(Extracted records)
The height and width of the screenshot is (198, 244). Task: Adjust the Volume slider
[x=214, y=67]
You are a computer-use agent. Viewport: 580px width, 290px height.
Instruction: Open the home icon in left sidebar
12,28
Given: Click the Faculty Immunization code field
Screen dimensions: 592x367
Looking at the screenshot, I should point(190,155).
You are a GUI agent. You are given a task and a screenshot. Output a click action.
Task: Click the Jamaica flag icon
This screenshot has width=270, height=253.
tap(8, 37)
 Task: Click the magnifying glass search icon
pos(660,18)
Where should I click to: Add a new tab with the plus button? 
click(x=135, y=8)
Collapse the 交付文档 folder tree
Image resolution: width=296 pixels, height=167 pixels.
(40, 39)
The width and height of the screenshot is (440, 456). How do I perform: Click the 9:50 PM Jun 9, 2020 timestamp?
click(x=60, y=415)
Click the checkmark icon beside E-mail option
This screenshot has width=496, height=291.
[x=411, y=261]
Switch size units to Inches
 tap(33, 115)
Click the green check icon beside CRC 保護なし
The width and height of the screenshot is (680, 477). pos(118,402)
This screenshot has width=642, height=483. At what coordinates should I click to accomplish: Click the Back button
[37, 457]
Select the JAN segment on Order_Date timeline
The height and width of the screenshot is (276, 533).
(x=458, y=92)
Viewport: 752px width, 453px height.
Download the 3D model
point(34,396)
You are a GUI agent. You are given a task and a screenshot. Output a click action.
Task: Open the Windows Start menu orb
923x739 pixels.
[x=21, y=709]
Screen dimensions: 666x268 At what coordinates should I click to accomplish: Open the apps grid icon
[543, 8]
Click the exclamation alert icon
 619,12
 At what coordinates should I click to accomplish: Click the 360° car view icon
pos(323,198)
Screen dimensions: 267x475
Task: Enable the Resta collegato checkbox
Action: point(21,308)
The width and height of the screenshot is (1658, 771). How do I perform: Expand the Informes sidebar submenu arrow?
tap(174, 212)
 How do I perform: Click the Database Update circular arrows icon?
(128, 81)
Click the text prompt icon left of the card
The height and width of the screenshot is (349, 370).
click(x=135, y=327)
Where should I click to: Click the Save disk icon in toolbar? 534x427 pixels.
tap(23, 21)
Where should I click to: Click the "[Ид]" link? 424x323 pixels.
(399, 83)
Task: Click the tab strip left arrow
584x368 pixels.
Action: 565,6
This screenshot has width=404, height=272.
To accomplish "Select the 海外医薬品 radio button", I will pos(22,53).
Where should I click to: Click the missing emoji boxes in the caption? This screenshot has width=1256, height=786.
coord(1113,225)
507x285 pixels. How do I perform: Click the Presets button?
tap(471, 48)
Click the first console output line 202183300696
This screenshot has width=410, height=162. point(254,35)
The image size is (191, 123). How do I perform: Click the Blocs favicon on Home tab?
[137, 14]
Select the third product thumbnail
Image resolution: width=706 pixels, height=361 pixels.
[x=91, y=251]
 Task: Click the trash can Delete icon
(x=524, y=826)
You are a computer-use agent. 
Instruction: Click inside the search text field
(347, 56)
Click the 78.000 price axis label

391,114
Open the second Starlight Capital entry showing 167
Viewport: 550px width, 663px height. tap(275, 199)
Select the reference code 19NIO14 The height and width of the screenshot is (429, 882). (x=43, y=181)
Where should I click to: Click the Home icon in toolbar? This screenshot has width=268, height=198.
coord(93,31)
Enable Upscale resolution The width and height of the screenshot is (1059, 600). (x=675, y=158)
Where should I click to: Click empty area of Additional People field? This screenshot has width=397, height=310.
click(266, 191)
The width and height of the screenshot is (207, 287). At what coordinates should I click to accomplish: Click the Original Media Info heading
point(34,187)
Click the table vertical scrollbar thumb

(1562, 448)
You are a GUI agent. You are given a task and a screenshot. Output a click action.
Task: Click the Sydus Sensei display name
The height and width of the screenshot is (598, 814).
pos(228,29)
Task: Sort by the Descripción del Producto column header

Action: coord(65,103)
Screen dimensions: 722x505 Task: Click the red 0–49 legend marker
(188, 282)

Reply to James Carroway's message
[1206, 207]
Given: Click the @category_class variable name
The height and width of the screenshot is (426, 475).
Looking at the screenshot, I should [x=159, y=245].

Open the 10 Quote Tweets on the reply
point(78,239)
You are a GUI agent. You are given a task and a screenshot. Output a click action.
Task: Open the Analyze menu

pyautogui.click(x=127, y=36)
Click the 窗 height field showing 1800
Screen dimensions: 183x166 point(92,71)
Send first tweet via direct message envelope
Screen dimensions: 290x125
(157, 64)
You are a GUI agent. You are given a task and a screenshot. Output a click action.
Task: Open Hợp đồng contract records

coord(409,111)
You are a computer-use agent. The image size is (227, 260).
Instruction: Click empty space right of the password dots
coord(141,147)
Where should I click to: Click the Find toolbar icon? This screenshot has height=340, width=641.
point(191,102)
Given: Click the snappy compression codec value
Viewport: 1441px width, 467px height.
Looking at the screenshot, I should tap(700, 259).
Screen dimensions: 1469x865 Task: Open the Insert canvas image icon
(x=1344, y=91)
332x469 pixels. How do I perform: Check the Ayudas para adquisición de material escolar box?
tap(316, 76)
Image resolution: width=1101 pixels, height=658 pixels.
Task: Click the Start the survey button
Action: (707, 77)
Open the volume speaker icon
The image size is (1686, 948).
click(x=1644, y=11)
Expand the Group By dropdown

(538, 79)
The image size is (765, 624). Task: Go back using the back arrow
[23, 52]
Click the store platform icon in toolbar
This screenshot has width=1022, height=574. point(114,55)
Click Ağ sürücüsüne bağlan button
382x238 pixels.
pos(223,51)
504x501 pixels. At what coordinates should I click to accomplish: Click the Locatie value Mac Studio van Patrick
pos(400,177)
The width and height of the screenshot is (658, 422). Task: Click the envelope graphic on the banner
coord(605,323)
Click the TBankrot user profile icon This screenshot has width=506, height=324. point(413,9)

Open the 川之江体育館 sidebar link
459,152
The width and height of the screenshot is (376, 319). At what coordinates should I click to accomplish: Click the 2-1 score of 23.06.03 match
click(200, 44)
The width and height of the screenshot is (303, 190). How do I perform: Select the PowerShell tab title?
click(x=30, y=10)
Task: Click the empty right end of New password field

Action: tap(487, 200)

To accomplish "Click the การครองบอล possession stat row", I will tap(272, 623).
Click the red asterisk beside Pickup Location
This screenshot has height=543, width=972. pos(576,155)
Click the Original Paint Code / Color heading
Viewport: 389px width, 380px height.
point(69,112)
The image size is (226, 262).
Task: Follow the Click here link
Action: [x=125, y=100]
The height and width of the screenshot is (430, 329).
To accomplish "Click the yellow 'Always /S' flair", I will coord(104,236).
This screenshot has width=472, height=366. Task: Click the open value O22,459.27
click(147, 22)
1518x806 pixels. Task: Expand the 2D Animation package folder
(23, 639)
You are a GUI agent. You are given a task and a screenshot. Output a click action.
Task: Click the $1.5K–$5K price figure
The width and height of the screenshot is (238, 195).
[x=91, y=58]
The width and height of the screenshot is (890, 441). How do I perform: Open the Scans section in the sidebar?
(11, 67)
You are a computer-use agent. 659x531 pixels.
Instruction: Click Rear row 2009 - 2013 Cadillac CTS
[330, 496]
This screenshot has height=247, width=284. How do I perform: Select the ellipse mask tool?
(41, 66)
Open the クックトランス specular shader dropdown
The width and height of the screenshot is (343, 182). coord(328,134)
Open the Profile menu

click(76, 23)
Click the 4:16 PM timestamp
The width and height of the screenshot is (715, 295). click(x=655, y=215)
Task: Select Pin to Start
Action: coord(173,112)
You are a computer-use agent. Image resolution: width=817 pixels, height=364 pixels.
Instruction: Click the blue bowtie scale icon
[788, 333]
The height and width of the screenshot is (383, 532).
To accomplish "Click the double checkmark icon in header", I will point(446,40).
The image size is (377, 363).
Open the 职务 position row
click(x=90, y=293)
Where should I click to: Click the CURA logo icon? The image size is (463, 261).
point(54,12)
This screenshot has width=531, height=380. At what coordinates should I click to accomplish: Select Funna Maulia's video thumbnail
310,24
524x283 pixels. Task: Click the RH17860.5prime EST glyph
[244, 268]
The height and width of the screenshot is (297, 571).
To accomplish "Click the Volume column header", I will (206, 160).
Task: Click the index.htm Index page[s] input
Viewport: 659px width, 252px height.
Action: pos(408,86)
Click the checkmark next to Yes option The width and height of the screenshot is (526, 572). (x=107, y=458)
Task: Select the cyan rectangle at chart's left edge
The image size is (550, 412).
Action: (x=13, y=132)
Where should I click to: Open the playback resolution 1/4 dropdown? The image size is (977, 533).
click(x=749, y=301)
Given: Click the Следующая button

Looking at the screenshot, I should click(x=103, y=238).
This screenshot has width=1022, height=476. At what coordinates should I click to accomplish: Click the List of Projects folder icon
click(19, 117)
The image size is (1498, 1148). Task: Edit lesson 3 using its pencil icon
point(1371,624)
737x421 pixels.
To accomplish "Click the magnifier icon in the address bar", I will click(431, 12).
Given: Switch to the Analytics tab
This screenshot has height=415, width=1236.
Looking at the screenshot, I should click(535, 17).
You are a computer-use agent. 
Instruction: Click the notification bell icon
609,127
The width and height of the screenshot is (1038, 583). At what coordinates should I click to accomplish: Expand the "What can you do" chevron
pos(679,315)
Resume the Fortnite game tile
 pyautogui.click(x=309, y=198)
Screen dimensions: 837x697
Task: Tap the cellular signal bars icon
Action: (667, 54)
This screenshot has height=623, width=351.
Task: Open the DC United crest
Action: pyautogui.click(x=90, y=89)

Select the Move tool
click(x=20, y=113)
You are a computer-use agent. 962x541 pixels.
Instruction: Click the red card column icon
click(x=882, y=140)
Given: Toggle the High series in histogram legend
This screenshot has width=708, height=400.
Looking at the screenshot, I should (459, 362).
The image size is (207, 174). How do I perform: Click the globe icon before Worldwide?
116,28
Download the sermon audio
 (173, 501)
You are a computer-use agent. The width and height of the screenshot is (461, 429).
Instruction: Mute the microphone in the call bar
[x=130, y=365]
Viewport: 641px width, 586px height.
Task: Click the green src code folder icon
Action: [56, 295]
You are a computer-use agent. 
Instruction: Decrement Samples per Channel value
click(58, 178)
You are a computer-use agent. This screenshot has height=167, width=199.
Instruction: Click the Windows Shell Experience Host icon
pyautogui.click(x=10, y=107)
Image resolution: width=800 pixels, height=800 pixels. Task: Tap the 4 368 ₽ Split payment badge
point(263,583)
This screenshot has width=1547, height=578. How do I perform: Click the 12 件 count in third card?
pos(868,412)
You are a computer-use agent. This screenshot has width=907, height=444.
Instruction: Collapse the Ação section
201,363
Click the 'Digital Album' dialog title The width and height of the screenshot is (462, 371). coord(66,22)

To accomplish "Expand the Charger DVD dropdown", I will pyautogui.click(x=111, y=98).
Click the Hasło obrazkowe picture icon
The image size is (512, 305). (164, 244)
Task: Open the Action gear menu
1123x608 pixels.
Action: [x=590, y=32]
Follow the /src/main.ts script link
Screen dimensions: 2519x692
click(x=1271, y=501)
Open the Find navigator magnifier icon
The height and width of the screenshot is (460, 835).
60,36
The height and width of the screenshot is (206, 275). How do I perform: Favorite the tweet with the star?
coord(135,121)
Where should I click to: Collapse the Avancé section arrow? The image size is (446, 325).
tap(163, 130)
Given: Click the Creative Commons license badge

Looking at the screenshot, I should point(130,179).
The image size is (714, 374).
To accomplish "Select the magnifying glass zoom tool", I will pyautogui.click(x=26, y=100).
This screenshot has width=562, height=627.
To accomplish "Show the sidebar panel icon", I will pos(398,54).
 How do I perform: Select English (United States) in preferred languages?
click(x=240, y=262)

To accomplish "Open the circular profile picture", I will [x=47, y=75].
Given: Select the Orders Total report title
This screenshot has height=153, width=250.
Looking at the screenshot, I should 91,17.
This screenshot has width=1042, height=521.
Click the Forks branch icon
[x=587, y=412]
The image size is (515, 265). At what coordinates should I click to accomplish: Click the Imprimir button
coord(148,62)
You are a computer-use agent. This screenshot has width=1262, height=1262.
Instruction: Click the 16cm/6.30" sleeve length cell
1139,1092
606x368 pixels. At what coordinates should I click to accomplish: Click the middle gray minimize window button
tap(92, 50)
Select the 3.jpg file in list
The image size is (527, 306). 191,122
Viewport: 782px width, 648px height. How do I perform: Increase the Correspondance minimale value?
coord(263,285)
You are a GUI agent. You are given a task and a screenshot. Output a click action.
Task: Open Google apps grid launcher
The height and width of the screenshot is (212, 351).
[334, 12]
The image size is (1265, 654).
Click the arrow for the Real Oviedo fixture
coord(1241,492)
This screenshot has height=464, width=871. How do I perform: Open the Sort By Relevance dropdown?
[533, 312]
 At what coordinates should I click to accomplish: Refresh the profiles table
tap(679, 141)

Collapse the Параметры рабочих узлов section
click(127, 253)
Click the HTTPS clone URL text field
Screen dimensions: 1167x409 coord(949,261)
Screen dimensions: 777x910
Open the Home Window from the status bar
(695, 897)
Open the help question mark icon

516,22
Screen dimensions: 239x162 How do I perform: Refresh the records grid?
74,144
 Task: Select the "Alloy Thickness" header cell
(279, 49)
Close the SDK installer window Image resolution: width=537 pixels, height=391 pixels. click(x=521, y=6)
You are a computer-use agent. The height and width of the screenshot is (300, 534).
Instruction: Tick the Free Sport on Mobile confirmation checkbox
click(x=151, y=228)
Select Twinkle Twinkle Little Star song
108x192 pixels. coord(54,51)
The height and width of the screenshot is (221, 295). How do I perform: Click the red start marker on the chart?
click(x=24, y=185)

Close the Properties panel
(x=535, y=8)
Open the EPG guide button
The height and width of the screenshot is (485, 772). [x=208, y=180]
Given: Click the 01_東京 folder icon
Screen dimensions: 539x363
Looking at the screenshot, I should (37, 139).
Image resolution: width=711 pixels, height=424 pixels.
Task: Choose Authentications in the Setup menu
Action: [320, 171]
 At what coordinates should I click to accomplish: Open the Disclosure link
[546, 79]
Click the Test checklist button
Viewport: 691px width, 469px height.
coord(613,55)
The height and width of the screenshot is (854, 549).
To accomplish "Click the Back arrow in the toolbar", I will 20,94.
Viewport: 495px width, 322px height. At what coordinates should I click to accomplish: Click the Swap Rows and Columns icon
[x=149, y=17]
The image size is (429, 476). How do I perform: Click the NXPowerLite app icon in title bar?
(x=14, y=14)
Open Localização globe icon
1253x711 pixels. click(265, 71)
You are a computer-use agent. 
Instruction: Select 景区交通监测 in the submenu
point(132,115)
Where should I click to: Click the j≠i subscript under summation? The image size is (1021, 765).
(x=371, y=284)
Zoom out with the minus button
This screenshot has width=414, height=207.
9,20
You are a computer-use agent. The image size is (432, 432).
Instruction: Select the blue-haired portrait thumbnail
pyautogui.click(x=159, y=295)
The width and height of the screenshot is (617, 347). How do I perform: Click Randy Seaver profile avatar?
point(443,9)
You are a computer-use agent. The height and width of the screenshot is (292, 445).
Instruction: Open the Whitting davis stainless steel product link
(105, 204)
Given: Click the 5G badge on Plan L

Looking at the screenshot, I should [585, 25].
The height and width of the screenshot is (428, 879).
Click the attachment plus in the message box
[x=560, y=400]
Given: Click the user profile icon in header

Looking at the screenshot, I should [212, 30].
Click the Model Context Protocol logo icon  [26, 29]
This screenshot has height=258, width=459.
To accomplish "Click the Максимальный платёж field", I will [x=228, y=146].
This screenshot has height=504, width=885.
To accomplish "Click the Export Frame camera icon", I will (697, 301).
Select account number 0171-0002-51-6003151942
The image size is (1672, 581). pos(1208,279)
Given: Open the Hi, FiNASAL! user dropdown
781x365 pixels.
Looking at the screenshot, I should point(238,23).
(End Extracted records)
Work instruction: Read the records above. Show each line that has the string "magnifier".

Answer to the exercise:
To accomplish "Click the magnifier icon in the address bar", I will click(431, 12).
Open the Find navigator magnifier icon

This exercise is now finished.